PROPOSTE INAMMISSIBILI
Il Senato gela il piano casa: stop agli emendamenti per i fondi aggiuntivi al MIT e per il PPP del Demanio
Dichiarati inammissibili l’emendamento della Lega di rifinanziamento del piano salviniano per mancanza di copertura e quello di FdI che favorisce i progetti del Demanio per estraneità di materia. Possibili riformulazioni e recupero in extremis per le proposte che però uscirebbero annacquate.

MATTEO SALVINI, MINISTRO INFRASTRUTTURE
Battuta d’arresto per il piano casa in legge di Bilancio. Un altolà che rischia seriamente di essere definitivo. Sono stati dichiarati infatti inammissibili i due principali emendamenti di maggioranza sul tema: quello leghista che rifinanziava il Piano Casa Italia del ministro delle Infrastrutture Salvini, bocciato per mancanza di copertura; e quello di Fratelli d’Italia che puntava a facilitare progetti del Demanio in partenariato pubblico privato, non ammesso per estraneità di materia. Si vedrà oggi se, con modifiche sostanziali, i due emendamenti potranno essere riammessi nel guidizio di “appello” della presidenza della commmissione Bilancio del Senato. Strada impervia che potrebbe portare a un ridimensionamento dei contenuti. Per l’emendamento leghista, le risorse necessarie potrebbero anche venir fuori dal più ampio confronto nella maggioranza.
L’emendamento Romeo 133.0.72 prevedeva infatti che il finanziamento complessivo per il piano casa passasse dagli attuali 560 milioni, previsti dalla legge di bilancio 2025, a 876,92 milioni (216,92 milioni in più) di cui particolarmente rilevanti i 122,41 milioni per la’nno 2026 che consentirebbero di mettere in moto il piano con un anno di anticipo.

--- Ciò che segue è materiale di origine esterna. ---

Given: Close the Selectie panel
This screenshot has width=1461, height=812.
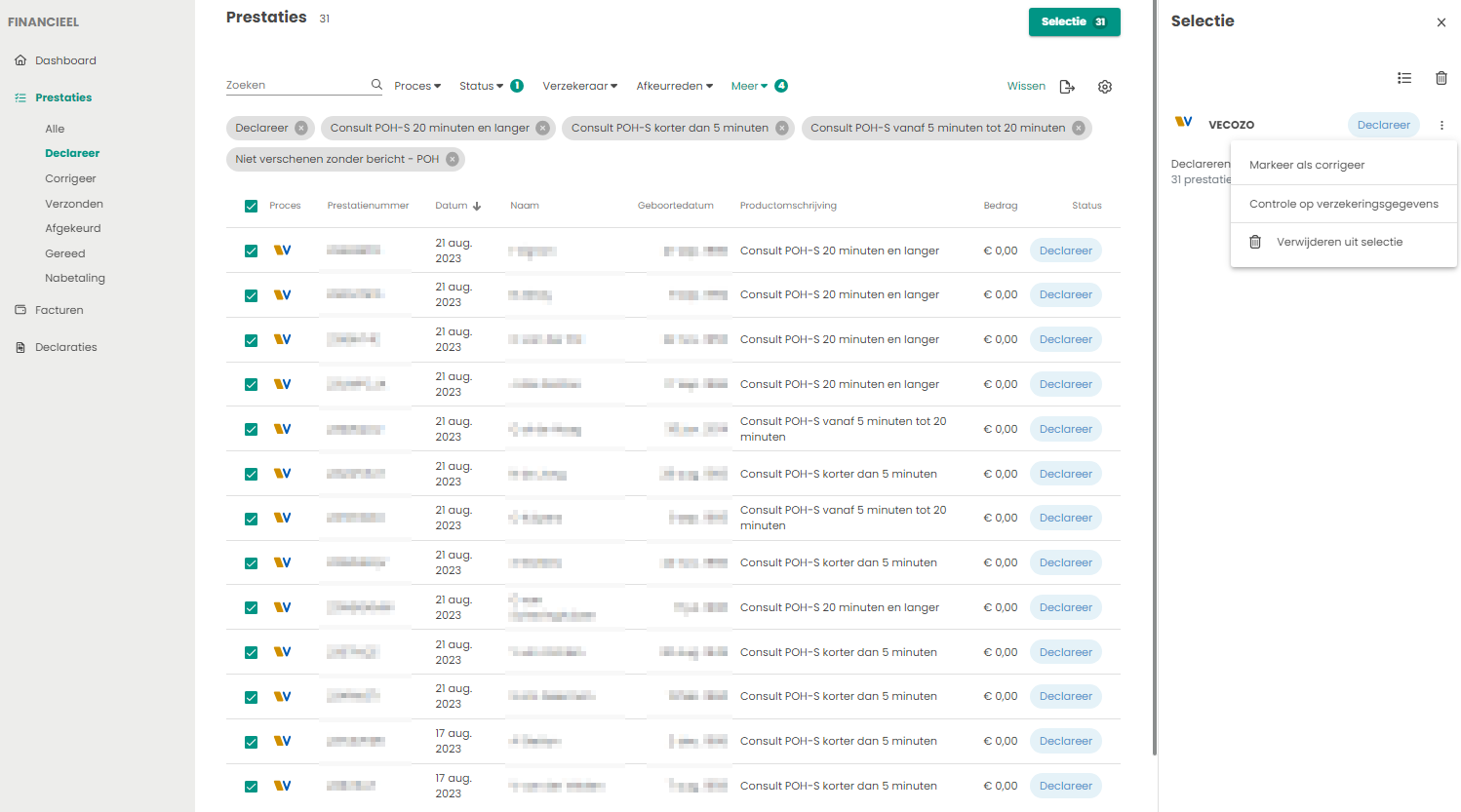Looking at the screenshot, I should (1441, 22).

L’emendamento presentato prevede questo testo: “Per il finanziamento delle iniziative del Piano casa Italia, di cui al comma 402, nonché per le finalità di cui ai commi 282 e 283 dell’articolo 1 della legge 30 dicembre 2023, n. 213, in materia di contrasto al disagio abitativo, è autorizzata la spesa di 876,92 milioni di euro, di cui 122,41 milioni di euro per l’anno 2026, 116,15 milioni di euro per l’anno 2027, 228,36 milioni di euro per l’anno 2028, 180 milioni di euro per l’anno 2029 e 230 milioni di euro per l’anno 2030.”
Il testo vigente prevede invece: “è autorizzata la spesa di 560 milioni di euro, di cui 150 milioni di euro per l’anno 2028, 180 milioni di euro per l’anno 2029 e 230 milioni di euro per l’anno 2030. Al riparto delle risorse di cui al presente comma si provvede con decreto del Ministro delle infrastrutture e dei trasporti, di concerto con il Ministro dell’economia e delle finanze, sulla base degli indirizzi programmatici del Piano casa Italia di cui al comma 402, anche tenuto conto dei fabbisogni e dei cronoprogrammi di spesa. Il medesimo decreto provvede altresì a stabilire le procedure di monitoraggio e di revoca delle risorse”.